▸ **Document passage**
_____

YANBU. Three people means it should be split three ways. To use the logic of this couple, if they both worked for the same company with each on a salary of £25,000 a year, would it be right for the company to only pay them half the amount each? They're a couple after all.

A similar thing happened to me years ago in a houseshare. I was sharing with a couple. They wanted to alternate the washing up - fair enough, I thought, I'll be doing it one day in three. What they actually meant was I would do it on Monday, one of them on Tuesday, me on Wednesday, one of them on Thursday, me on Friday, and so on. Seemed a little unfair, that.

Mari50 · 20/01/2017 15:07

This happens to me whenever my sister and I take out my mum for dinner (birthdays etc), she comes with her DP, I'm single and we halve the bill. I'm too embarrassed to mention it because otherwise she's a lovely generous sister (as is her DP) I just think they haven't thought about it hard enough.

StripeyCover · 20/01/2017 15:14

Couple sense of "entitlement"?AngryGrin

LivingOnTheDancefloor · 20/01/2017 15:17

what if the couple are staying with the single person? Or it's 3 single people sharing? Just because you're sleeping with someone shouldn't mean your friends subsidise you

If they are all staying at the same place 3-way split would be fair because they would all save. So in my example: couple alone £10, single alone £10, all sharing: total £10: £6.6/£3.3, everybody saves.

3 people sharing = 3 way split. They would also all save.

The key here is the fact that contrary to a restaurant, a taxi is paid per stop ie without sharing with anyone else, the couple are saving money by living together, why should they give away this "discount" because they are sharing with one more person.

JigglyTuff · 20/01/2017 16:44

What if the two people going to the same place aren't a couple? Do they still get treated as one?

Mimicat44 · 20/01/2017 16:48

Ok so most people are saying 50:50 for the cottage as it's per room, but what if it was three friends, none in a couple, but two of the friends shared a double bed and the other person slept alone. Maybe in a smaller room. Should it still be per room then, so the two friends in together pay half as much each as the friend in her own room?

OP posts:
Marynary · 20/01/2017 16:53

You weren't on your own though as your baby was with you. Obviously the food should still be divided by three as they don't eat but they do take up space. If you were on your own in a smaller single room then it would be fair to split the bill 40/60.

LivingOnTheDancefloor · 20/01/2017 17:06

Jiggle I would say yes.

_____

▸ **Directions**
A – Please copy out the forum thread on splitting costs between couples and single people from "This happens to" up to and including "total £10: £6.6/£3.3, everybody saves.".
B – Carry on the forum thread on splitting costs between couples and single people, starting after its final line.

_____

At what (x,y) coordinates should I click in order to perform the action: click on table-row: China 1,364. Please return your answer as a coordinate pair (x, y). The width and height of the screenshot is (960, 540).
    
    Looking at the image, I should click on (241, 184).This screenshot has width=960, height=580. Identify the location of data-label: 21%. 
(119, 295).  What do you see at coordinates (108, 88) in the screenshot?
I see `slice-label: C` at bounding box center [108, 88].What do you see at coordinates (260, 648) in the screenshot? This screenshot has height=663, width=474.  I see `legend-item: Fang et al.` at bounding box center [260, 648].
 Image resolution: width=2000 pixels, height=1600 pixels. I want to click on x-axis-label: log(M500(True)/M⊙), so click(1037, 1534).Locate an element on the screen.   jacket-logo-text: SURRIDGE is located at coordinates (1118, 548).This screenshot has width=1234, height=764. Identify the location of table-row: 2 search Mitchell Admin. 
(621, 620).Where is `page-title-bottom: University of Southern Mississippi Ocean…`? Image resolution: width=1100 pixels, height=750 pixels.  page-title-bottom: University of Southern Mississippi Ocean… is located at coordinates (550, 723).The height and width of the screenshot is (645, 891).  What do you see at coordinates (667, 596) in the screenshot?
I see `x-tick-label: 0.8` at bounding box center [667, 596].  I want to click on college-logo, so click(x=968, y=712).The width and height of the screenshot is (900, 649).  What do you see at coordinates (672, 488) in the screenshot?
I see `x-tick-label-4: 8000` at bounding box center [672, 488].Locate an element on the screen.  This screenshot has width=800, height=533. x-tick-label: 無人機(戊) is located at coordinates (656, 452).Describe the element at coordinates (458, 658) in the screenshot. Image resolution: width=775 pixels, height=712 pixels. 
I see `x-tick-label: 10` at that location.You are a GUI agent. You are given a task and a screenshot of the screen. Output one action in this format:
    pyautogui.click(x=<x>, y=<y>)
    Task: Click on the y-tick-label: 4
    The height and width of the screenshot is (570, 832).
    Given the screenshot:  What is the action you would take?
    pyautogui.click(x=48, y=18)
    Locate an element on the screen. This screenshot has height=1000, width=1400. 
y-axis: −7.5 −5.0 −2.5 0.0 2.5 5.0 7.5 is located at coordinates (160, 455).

_____

▸ **Expected responses**
A –
This happens to me whenever my sister and I take out my mum for dinner (birthdays etc), she comes with her DP, I'm single and we halve the bill. I'm too embarrassed to mention it because otherwise she's a lovely generous sister (as is her DP) I just think they haven't thought about it hard enough.

StripeyCover · 20/01/2017 15:14

Couple sense of "entitlement"?AngryGrin

LivingOnTheDancefloor · 20/01/2017 15:17

what if the couple are staying with the single person? Or it's 3 single people sharing? Just because you're sleeping with someone shouldn't mean your friends subsidise you

If they are all staying at the same place 3-way split would be fair because they would all save. So in my example: couple alone £10, single alone £10, all sharing: total £10: £6.6/£3.3, everybody saves.

B –
Same for a cottage room, if two non-couple person are happy to share a room they can split the cost of the room, as a couple would.
If they each want a room then they have to pay for it - but they will get twice the space in bed and closets that a sharer would, ability to keep the light on without negotiating with someone who might want to sleep, etc.

LivingOnTheDancefloor · 20/01/2017 17:07

Yes Mimi per room. Maybe with adjustment if rooms are not of equal size, with/without ensuite etc.

JigglyTuff · 20/01/2017 18:12

So if 3 people are going to the same place, they split the taxi fare equally, if 2 are going to the same place and the other is going anywhere else - even if it's 500m away, the fare gets split 50/50?

By that logic, I'd get out and walk the last bit - be loads cheaper

LivingOnTheDancefloor · 20/01/2017 18:31

But by your logic the couple wouldn't share with the single because they might more or less pay the same price than if they were just the two of them.
You are ignoring my last remark: a couple already has a "discount" when they take a taxi (vs two individuals each taking a taxi) why should they loose it because a third person shares?

BoobleMcB · 20/01/2017 18:56

I think one thing that's important and so far overlooked is how the accommodation was booked/paid. Was it paid as a total property (in which case, it should have been split three ways) or was it paid for per room (in which case, each party pays for their own room)?

ArcheryAnnie · 20/01/2017 19:07

On the kids issue: babies and any kid small enough to share with the parent goes free (or is counted as a zero). Kids who need their own beds or rooms count as a person for accommodation, half a person for food. Teenagers count for a whole damn person because they have hollow legs!